Nor had I. But it is, apparently, a quick test of a novel. I have decided that if a book does not capture my interest, I don’t have to continue. But I make myself continue to page 69. The point is, by page 69, the story should be well underway and the reader engaged. The idea originated with the 1960’s cultural guru Marshall McLuhan. He recommended that bookstore browsers can save time and pick an absorbing book by turning immediately to page 69. Read it, and if you like it, buy the book.

I had forgotten what exactly was on page 69 of my new novel, Joyous Lies, so I checked. How fun it was to realize that on this page the story is unfolding nicely. Here, the film-maker Pamela, who has come to the Joyous Woods commune to make a movie on “What Became of the Hippies, flirts with commune founder Neil, to his partner Johanna’s rage".

The fuel of the story, the commune’s loose take on fidelity, Neil’s charisma and his disorganized habits, Johanna’s despair, and her life-long habit of covering for Neil, trying to fix him, are all here on page 69. Take a read:

“No coffee, thank you,” Pamela said to the room, her eyes on Johanna. “I had to ask. Let’s get a visual on the question.”

She led them from the room, a gleeful Neil right behind.

The nerve! Johanna wanted to wallop both of them.

Upstairs, they set up in Neil’s bedroom.

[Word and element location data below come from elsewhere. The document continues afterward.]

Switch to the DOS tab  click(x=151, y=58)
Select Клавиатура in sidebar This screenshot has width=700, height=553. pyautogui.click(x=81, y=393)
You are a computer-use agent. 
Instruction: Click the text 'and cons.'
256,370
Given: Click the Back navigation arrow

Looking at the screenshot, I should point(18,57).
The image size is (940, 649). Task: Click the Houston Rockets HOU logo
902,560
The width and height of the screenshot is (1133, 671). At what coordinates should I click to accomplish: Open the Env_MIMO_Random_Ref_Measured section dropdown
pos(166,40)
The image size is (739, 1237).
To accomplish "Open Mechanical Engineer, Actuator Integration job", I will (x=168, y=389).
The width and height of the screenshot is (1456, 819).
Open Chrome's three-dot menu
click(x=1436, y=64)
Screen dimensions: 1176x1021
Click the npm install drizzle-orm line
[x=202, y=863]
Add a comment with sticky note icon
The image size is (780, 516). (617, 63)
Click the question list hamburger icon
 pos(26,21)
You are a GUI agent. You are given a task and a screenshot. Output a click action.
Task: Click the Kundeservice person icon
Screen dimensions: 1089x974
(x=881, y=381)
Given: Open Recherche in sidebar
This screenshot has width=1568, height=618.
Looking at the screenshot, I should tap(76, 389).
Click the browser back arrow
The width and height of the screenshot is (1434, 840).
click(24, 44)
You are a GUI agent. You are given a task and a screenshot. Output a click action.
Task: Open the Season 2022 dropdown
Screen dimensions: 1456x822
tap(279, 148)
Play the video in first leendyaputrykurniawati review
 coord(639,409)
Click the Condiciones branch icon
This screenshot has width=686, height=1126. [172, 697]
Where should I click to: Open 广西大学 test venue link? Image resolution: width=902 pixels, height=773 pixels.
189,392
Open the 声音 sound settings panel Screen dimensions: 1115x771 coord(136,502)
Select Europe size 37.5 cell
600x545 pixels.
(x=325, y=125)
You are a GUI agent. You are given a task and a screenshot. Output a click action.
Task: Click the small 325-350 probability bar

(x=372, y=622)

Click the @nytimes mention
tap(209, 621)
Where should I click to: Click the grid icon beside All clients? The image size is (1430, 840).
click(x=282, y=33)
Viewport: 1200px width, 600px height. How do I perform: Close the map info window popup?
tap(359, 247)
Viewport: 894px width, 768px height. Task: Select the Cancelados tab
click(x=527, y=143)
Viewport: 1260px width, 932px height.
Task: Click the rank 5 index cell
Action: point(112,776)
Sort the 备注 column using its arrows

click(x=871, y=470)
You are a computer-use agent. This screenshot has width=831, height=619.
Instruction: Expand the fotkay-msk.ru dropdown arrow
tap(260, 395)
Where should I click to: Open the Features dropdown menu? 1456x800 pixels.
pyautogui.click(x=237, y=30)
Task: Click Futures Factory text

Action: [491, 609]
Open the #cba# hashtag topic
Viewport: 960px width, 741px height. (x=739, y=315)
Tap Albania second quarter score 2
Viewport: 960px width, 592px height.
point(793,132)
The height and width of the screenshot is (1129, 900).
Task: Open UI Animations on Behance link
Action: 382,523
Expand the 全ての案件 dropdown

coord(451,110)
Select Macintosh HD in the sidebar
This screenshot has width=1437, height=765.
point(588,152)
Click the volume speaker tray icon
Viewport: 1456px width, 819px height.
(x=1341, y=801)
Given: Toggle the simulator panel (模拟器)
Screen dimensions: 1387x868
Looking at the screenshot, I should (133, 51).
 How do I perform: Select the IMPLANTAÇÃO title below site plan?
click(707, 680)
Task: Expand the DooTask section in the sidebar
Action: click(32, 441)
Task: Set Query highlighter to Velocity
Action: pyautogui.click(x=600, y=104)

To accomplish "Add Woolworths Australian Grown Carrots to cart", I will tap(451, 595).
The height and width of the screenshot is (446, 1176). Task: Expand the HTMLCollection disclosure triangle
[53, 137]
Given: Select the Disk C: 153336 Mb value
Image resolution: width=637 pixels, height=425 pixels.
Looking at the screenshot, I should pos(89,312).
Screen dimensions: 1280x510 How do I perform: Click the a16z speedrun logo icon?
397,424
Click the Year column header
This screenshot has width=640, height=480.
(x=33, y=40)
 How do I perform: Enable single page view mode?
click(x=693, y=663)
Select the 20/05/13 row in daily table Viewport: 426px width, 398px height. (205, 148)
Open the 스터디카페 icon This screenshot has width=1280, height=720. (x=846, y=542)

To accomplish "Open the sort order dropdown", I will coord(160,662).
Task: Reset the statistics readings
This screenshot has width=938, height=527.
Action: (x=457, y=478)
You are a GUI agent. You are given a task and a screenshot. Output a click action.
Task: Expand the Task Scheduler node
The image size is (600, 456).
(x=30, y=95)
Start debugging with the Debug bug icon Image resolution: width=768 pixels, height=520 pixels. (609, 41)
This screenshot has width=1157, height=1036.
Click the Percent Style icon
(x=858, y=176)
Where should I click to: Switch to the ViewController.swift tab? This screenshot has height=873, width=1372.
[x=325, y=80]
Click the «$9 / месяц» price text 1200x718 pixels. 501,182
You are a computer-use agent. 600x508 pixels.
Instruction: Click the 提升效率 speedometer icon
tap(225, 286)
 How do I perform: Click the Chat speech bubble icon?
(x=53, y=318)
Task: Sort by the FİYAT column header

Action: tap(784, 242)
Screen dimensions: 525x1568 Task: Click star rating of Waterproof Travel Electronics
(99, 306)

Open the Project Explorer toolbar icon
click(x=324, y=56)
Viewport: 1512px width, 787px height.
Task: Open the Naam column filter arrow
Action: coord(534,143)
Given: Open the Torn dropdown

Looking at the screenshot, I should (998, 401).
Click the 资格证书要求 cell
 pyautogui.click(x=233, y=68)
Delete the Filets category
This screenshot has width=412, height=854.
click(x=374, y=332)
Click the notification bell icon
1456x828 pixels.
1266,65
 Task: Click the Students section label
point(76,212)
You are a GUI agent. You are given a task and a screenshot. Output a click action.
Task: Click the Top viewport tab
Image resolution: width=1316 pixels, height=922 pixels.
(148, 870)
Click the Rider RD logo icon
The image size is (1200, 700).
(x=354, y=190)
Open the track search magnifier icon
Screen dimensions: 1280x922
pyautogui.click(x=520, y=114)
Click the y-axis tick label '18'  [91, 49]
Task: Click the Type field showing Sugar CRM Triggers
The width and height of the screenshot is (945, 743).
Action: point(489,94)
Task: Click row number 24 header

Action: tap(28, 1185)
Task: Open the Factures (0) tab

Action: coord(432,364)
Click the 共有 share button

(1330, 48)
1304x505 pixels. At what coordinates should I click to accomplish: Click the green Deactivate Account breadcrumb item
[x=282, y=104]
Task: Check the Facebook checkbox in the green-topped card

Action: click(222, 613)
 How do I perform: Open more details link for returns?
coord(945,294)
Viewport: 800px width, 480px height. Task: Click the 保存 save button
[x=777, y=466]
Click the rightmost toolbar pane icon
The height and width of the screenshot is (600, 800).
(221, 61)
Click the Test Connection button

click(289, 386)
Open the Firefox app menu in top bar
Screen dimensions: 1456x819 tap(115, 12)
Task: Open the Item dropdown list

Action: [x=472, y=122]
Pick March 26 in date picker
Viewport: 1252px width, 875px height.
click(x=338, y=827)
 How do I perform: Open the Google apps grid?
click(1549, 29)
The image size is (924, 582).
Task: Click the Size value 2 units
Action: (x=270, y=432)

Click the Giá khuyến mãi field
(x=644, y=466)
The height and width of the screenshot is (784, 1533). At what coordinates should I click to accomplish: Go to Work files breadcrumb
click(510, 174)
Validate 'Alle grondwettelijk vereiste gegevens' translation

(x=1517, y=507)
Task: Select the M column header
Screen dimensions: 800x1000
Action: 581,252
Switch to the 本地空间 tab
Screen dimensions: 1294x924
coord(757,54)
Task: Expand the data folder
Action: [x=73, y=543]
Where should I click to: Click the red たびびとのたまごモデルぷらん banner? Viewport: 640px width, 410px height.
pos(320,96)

Its headboard-less mattress was covered, seventies style, with a faded Indian bedspread. Johanna’s heart twinged at the recollection of intimacy—she’d bought that bedcover years ago at a street fair. She took a seat on an old trunk on the other side of the room, pushing aside old books to make space for herself. She picked up a book, opened the flyleaf, and noted its library due date was years past. Typical Neil.

“We shared everything. Yes, it’s true.” Neil took a dive onto the bed and lay there, grinning at Pamela provocatively. “See, we thought we could run a community where everyone was tolerant, everyone loved everyone else. Sex was separate from that, but it could be free-flowing too. Relationships were fairly loose.”

The cameraman took a moment to turn his lens toward the balcony, where the unpruned tree spread its branches over the parapet, making the room dusky, though the sun still shone outside.
“I can see this room’s just made for a tryst.” Pamela laughed, her back to Johanna. Johanna peered at Neil, watching his reaction. The filmmaker must have sent Neil a come-hither look, because Neil’s eyes glinted, full of humorous invitation as he returned Pamela’s gaze.

He hadn’t given Johanna a look like that in a long time.